Boston's Freedom Trail: A Walk Through History
During my senior year of high school, I traveled with my parents to Boston to audition for Boston University’s classical music program. It was my first time visiting the city and I was immediately impressed with its beautiful green spaces and many well-preserved historic neighborhoods.
Having grown up in smaller towns in the Midwest, I had not seen anything like Boston’s old brownstone townhouses, 300-year-old quaint brick churches and state buildings, or private homes from the 1600s, such as the house of the industrialist Paul Revere, whose midnight ride in 1775 alerted minutemen of advancing British troops ahead of the battles of Lexington and Concord.
In retrospect, part of my decision to accept a spot at Boston University largely had to do with the appeal of the city itself. It is where the American Revolution really took shape, and so many of our country’s Founding Fathers lived and fought for their freedom in Boston. Today, you can wander the Freedom Trail on your own or book a tour, and depending on how far you are willing to walk, you can see the locations of some of the most important sites surrounding the birth of our great nation.
Boston is a very rich place to visit especially considering that it is quite a walkable city compared to many of the larger cities in the US. The Freedom Trail winds through several neighborhoods, but you can pick up the trail from any point along the way. Just follow the red brick pathway that marks the trail itself. I’d recommend that you begin in the park, Boston Common, particularly if you are in Boston for the very first time. The garden is thoughtfully laid out and if you manage to get there during springtime, you can see the park bursting with tulips, daffodils, and more. Since there are too many individual sites to mention here, I will highlight the stops that I have enjoyed the most.
The Massachusetts State House is one of the oldest state capitols still in use today and is a fine example of federal architecture. The Park Street Church stands on the corner of the Boston Common. Built in 1809, it was the tallest building in the US—with a steeple rising 217 feet—until 1828. Adjacent to the church is the Granary Burying Ground where the aforementioned Revere, John Hancock, Samuel Adams, and victims of the Boston Massacre were laid to rest. There is an obelisk dedicated to the family of Benjamin Franklin, but he himself is not buried there, rather in Philadelphia.
Continuing along the path, you reach the Old South Meeting House, built in 1729. Prior to the Boston Tea Party, several thousand colonists gathered at the meeting house to protest the tax on tea, but after the negotiations failed, a group of people went to the port and dumped the equivalent of 1.5 million dollars of tea into the harbor. Faneuil Hall was a center for commerce in the 1700s and was a meeting place and market for nearly 300 years. Today it has been built up as a shopping and dining area and includes a museum dedicated to its history.
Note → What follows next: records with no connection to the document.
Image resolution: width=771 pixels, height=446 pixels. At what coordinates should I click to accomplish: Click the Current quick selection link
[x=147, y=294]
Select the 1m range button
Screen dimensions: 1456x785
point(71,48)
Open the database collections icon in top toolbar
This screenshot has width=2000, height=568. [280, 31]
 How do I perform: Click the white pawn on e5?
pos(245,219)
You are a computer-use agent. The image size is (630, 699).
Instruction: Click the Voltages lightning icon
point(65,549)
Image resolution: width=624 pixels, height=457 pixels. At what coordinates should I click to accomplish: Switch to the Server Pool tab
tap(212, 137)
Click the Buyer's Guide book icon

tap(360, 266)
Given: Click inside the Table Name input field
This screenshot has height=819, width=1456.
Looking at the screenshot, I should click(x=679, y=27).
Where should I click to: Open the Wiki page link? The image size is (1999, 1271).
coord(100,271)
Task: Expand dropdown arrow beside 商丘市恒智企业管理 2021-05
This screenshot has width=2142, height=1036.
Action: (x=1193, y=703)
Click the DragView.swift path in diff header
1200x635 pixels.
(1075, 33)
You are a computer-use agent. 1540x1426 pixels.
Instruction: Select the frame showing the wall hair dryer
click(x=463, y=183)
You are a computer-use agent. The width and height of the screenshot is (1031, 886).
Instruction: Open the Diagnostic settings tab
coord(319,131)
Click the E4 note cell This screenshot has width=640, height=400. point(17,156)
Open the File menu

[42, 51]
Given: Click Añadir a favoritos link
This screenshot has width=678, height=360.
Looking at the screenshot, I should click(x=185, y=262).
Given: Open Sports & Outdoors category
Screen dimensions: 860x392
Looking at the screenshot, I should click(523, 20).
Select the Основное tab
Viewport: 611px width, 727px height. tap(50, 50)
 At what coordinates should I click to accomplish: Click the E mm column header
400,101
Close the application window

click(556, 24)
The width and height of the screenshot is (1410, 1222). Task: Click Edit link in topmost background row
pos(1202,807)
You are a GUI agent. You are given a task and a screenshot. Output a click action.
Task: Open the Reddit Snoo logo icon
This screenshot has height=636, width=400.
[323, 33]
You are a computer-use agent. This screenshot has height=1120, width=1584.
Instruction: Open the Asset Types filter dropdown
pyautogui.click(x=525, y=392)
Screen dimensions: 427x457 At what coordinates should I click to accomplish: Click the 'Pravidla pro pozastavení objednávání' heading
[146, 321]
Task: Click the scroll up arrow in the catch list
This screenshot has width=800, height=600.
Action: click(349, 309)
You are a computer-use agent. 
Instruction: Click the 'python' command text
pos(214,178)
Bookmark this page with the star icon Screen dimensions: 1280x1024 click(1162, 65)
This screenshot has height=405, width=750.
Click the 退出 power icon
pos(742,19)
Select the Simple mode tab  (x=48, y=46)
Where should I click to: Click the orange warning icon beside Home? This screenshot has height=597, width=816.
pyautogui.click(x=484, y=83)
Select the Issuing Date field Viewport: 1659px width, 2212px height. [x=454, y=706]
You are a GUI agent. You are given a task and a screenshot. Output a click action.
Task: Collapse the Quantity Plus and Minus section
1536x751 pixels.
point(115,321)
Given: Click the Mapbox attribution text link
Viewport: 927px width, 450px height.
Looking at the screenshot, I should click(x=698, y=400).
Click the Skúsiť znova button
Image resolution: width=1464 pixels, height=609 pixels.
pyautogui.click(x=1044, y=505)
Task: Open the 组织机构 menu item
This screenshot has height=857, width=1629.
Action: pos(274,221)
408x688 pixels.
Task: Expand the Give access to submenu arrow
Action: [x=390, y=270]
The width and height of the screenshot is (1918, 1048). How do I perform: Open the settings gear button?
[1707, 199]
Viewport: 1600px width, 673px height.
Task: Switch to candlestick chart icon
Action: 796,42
When I was in college, Boston’s infamous “Big Dig” project was underway, burying the major highway that once split the historic area of the city in two all underground. It took many years but now these areas are connected with a lovely green parkway and are accessible to other parks within the city.
Two final spots on the trail that you cannot miss are of course Revere’s house and the Bunker Hill Monument. Revere lived in the house until 1800 and over the years the site served as a boarding house, shops, and apartments. By 1905 it was clearly in need of preservation and finally enough money was raised to purchase and restore it. By 1908 it had become a popular tourist attraction. It is worth the time to tour the home. It’s cozy by today’s standards and watch your heads if you are tall!
The last stretch of the tour ends with the Bunker Hill Monument, which memorialized the bloody fight between the British and the soldiers of New England. The Marquis De Lafayette set the cornerstone of this significant monument to the fight for America’s independence.